The same mechanism that underlies a TIA – such as cholesterol-clogged arteries or a tendency to form clots – also can cause subsequent serious strokes, he said.

“A TIA isn’t something different than a stroke. It’s a stroke where people get fully better,” Frank said. “Getting better does not make it any less of an emergency than someone who’s had a stroke that isn’t getting better. In fact, the person who gets better from a TIA is the person in whom you can prevent disability the most by understanding what caused that TIA and figuring out the best strategy to prevent a recurrence.”

About 10 percent of people who have a TIA will have a stroke sometime in the next three months and approximately 20 percent will have a stroke within a year, said Dr. Michael Hill, a stroke neurologist at the University of Calgary in Canada.

The true percentage is probably higher, he said, because many people who suffer a major stroke are unable to remember if they had a prior incident.
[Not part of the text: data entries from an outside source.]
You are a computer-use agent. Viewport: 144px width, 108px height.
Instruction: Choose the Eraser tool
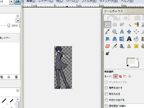107,46
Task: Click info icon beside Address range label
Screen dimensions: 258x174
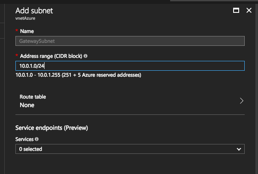Action: pyautogui.click(x=85, y=56)
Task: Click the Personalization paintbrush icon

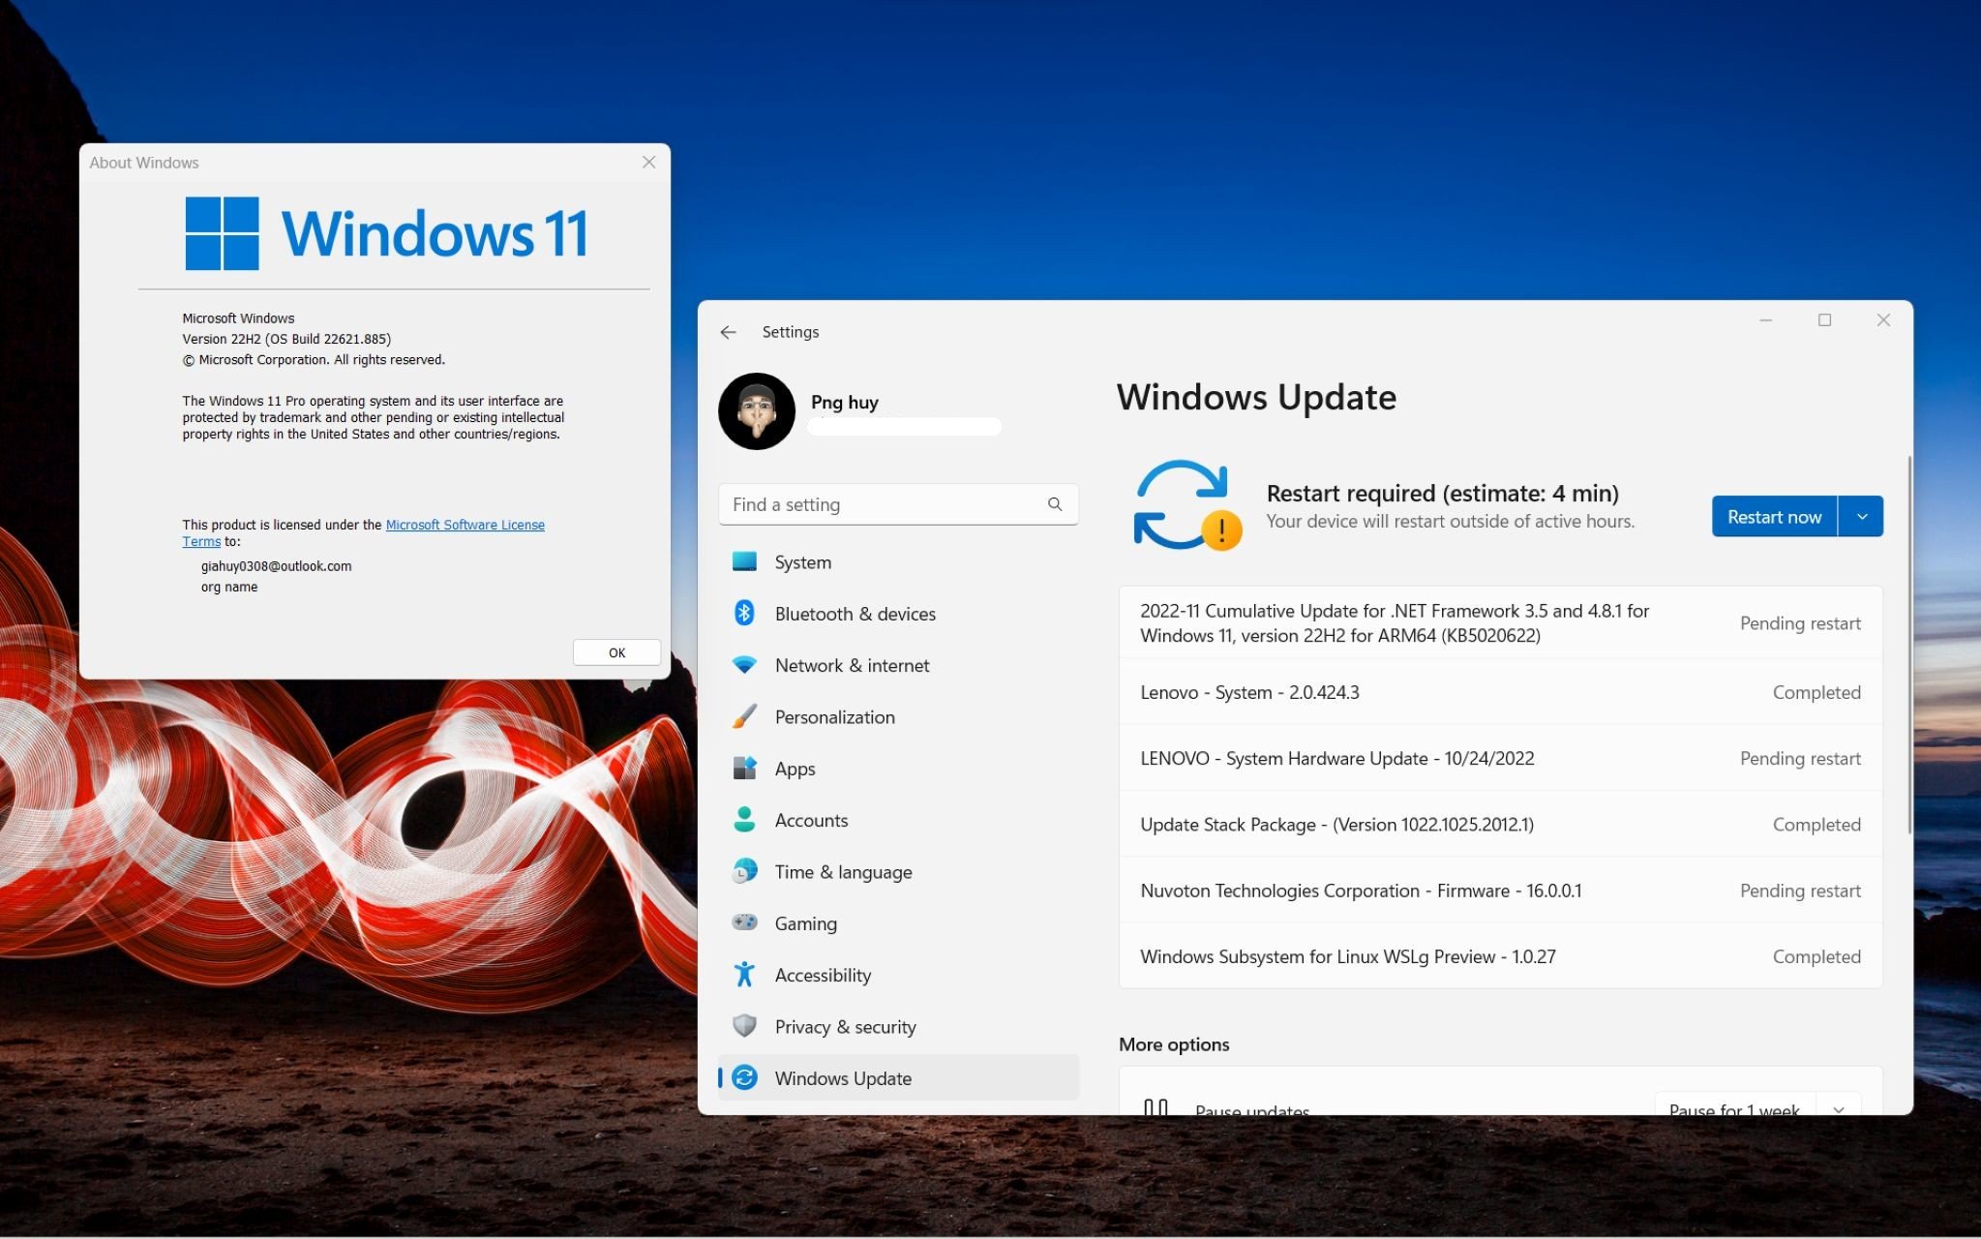Action: point(744,716)
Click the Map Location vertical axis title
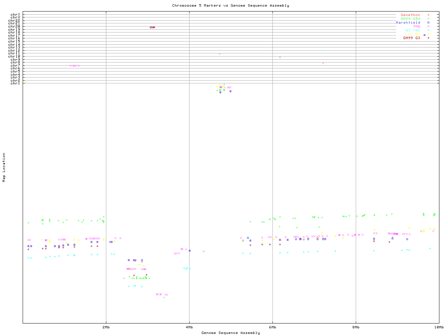 (4, 168)
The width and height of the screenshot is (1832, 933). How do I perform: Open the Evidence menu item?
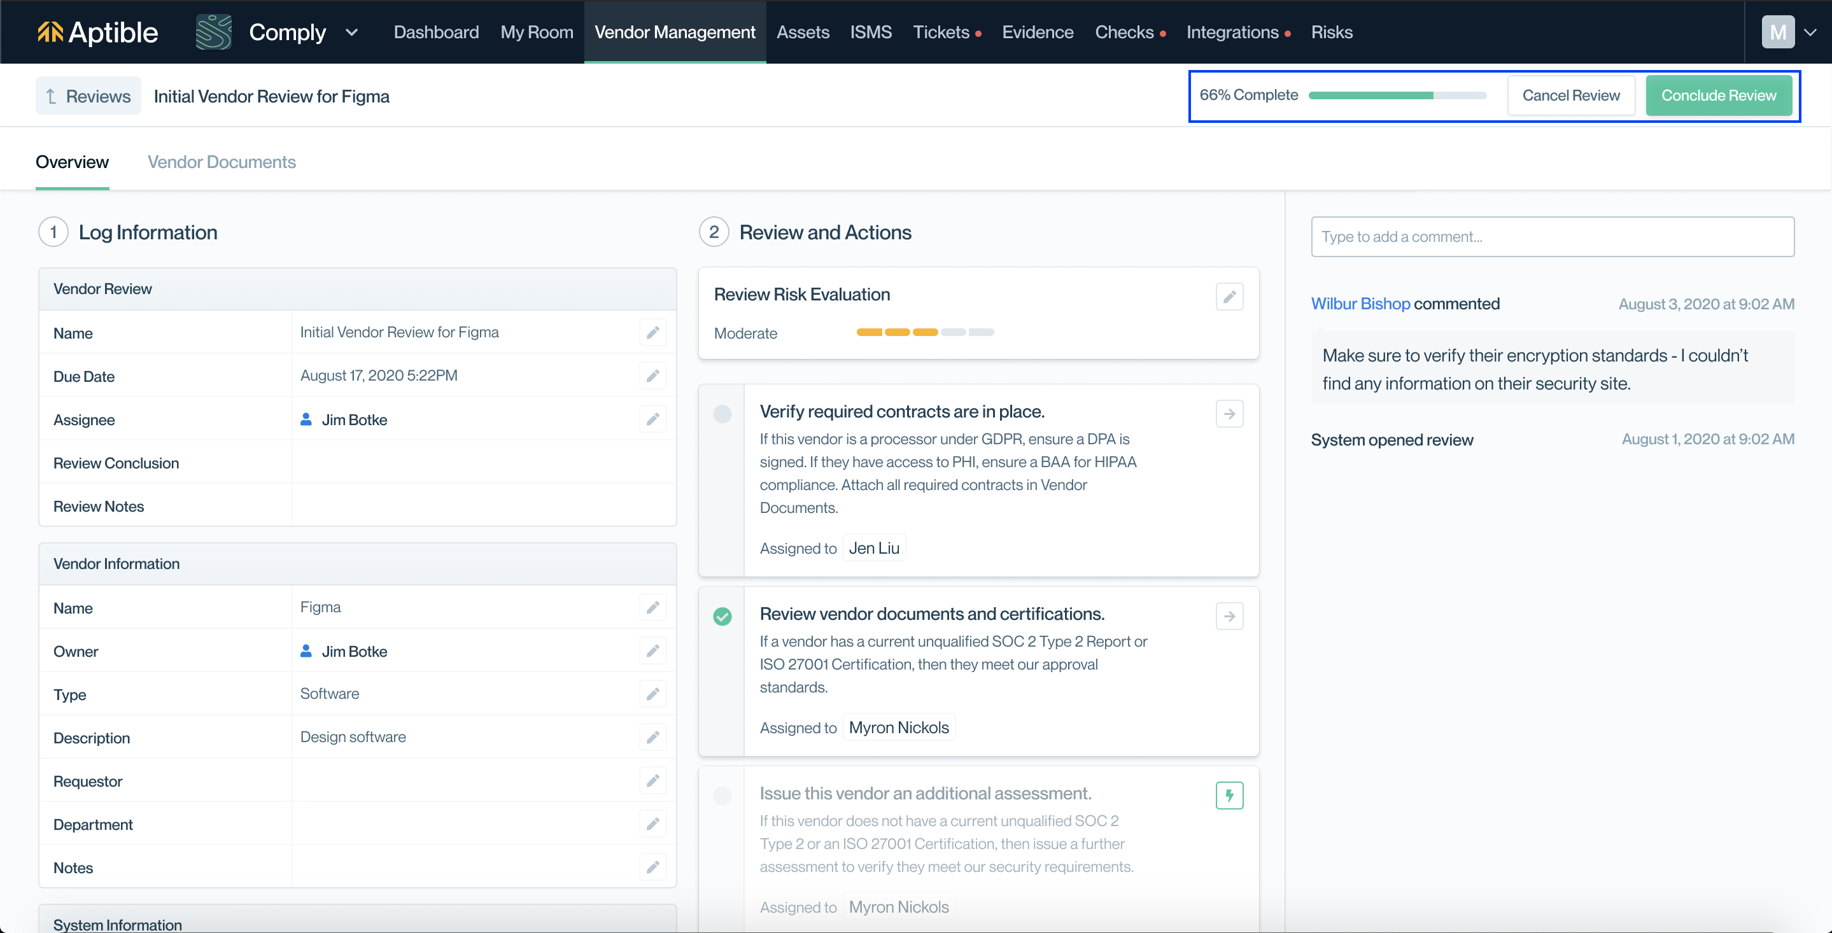point(1037,32)
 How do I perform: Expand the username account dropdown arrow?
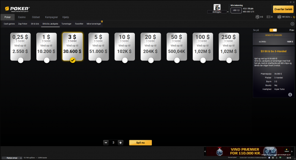coord(227,12)
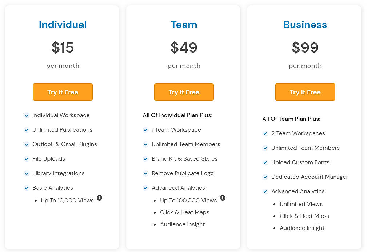This screenshot has height=252, width=368.
Task: Click the checkmark next to Dedicated Account Manager
Action: (x=265, y=177)
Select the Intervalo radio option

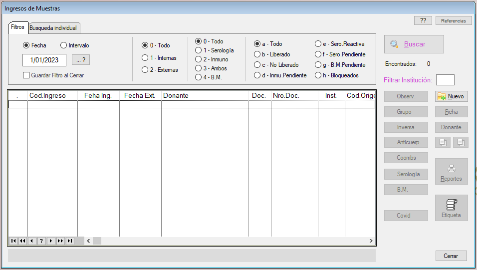click(x=63, y=45)
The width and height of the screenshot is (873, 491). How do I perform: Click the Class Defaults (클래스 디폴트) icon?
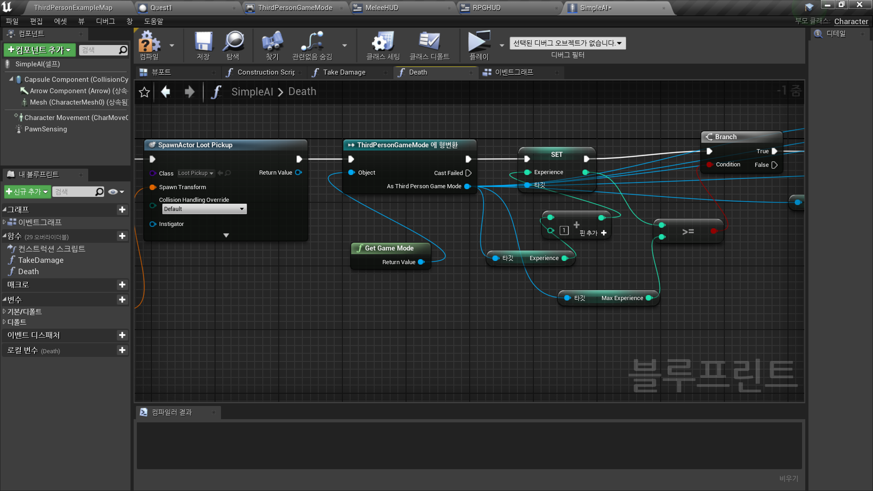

“Of the patients who recover, at least a third will tell you, “Oh yeah, last week I had this spell and it got better so I ignored it,”‘ Hill said. “Then, of course, they come in with a big stroke a few days or week later. You just shake your head and wish you could have seen them when they had their first TIA because more often than not you can do something to prevent the stroke.”

Preliminary findings from an ongoing study at the University of Calgary indicate that when people arrive at the emergency room with a TIA and are fully evaluated and treated during a 24-hour workup, their risk of suffering a subsequent stroke is reduced by 50 percent, Hill said.

The main cause of stroke is blockages in the carotid arteries located on either side of the neck, which supply blood to the brain. Debris from the blockages can break off and plug smaller arteries downstream, or clots that form from the blockage can cut off blood flow.

“If you can identify a carotid artery blockage after a TIA and get that patient operated on and clean out that artery quickly, you effectively reduce their stroke risk to near zero,” Hill said.

The second biggest cause of stroke is clot formation in the heart because of irregular heartbeats, a condition known as atrial fibrillation. Clots circulate to the brain and plug arteries, depriving brain cells of oxygen. These patients are usually given blood-thinning medications to prevent clot formation.

For someone like Stroger, whose stroke was caused by a complete blockage of a narrowed artery deep in the right side of his brain, TIAs might allow physicians to discover the blockage and open it up with angioplasty, the same procedure used to open clogged heart arteries, Frank said.

Stroger, who is in Rush University Medical Center, has been treated with drugs to lower his cholesterol level and control his high blood pressure and diabetes. He already had bypass surgery for heart disease.

“A lot of times what keeps patients from seeking medical attention after a TIA is this notion that they want to see if it’ll get better,” Frank said. “Now, if someone gets a crushing chest pain they tend not to think that way. They know that if they get to a hospital it can be the difference between surviving and not surviving. People need to think the same way about a TIA.”